First, a bit of setup


In [None]:
from pathlib import Path
import torch
import matplotlib.pyplot as plt
from torchvision.transforms import v2
from torchvision.io import read_image
from helpers import plot

In [None]:
plt.rcParams["savefig.bbox"] = 'tight'

torch.manual_seed(1)

# If you're trying to run that on collab, you can download the assets and the
# helpers from https://github.com/pytorch/vision/tree/main/gallery/
img = read_image(str(Path('../assets') / 'astronaut.jpg'))
print(f"{type(img) = }, {img.dtype = }, {img.shape = }")
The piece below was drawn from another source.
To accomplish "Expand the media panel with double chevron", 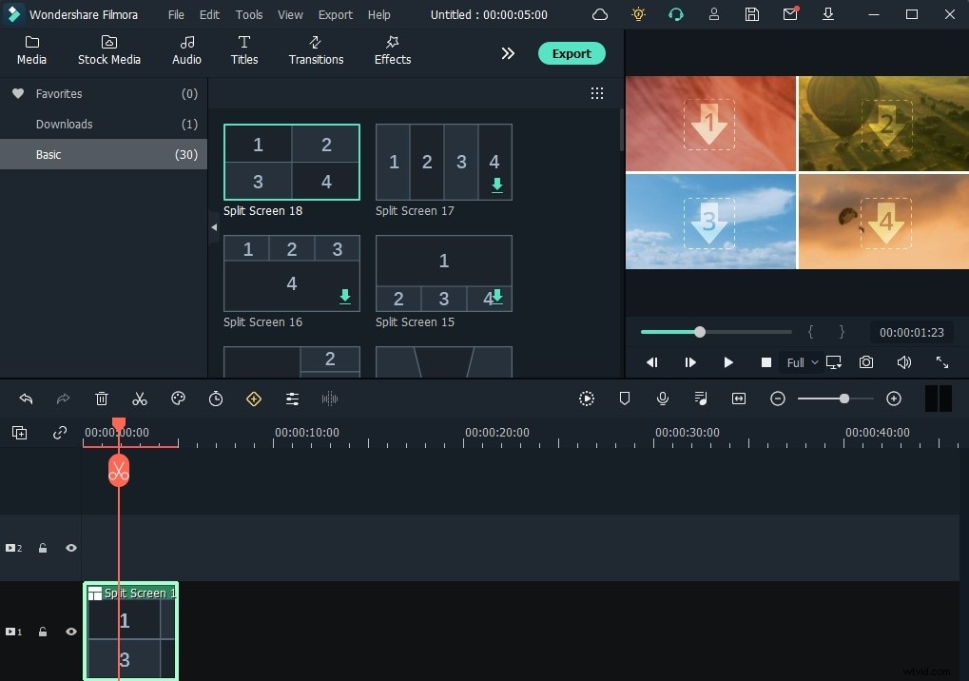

# If you just care about image classification, things are very simple. A basic classification pipeline may look like this:


In [None]:
transform = v2.RandomCrop(size=(224, 224))
out = transform(img)

plot([img, out])

In [None]:
transforms = v2.Compose([
    v2.RandomResizedCrop(size=(224, 224), antialias=True),
    v2.RandomHorizontalFlip(p=0.5),
    v2.ToDtype(torch.float32, scale=True),
    v2.Normalize(mean=[0.485, 0.456, 0.406], std=[0.229, 0.224, 0.225]),
])
out = transforms(img)

plot([img, out])

# Detection, Segmentation, Videos


In [None]:
from torchvision import tv_tensors

boxes = tv_tensors.BoundingBoxes(
    [
        [15, 10, 370, 510],
        [275, 340, 510, 510],
        [130, 345, 210, 425]
    ],
    format="XYXY", canvas_size=img.shape[-2:])

transforms = v2.Compose([
    v2.RandomResizedCrop(size=(224, 224), antialias=True),
    v2.RandomPhotometricDistort(p=1),
    v2.RandomHorizontalFlip(p=1),
])
out_img, out_boxes = transforms(img, boxes)
print(type(boxes), type(out_boxes))

plot([(img, boxes), (out_img, out_boxes)])
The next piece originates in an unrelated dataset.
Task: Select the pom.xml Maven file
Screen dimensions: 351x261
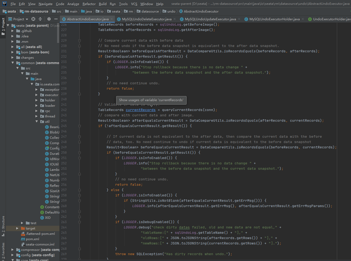Action: [x=32, y=239]
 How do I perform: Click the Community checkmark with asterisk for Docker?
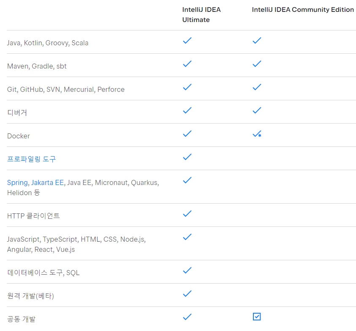point(257,134)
` TVTensors are torch.Tensor subclasses. The available TVTensors are Image, BoundingBoxes, Mask, and Video.`

`TVTensors look and feel just like regular tensors - they are tensors. Everything that is supported on a plain torch.Tensor like .sum() or any torch.\* operator will also work on a TVTensor:`


In [5]:
img_dp = tv_tensors.Image(torch.randint(0, 256, (3, 256, 256), dtype=torch.uint8))

print(f"{isinstance(img_dp, torch.Tensor) = }")
print(f"{img_dp.dtype = }, {img_dp.shape = }, {img_dp.sum() = }")

isinstance(img_dp, torch.Tensor) = True
img_dp.dtype = torch.uint8, img_dp.shape = torch.Size([3, 256, 256]), img_dp.sum() = tensor(25151131)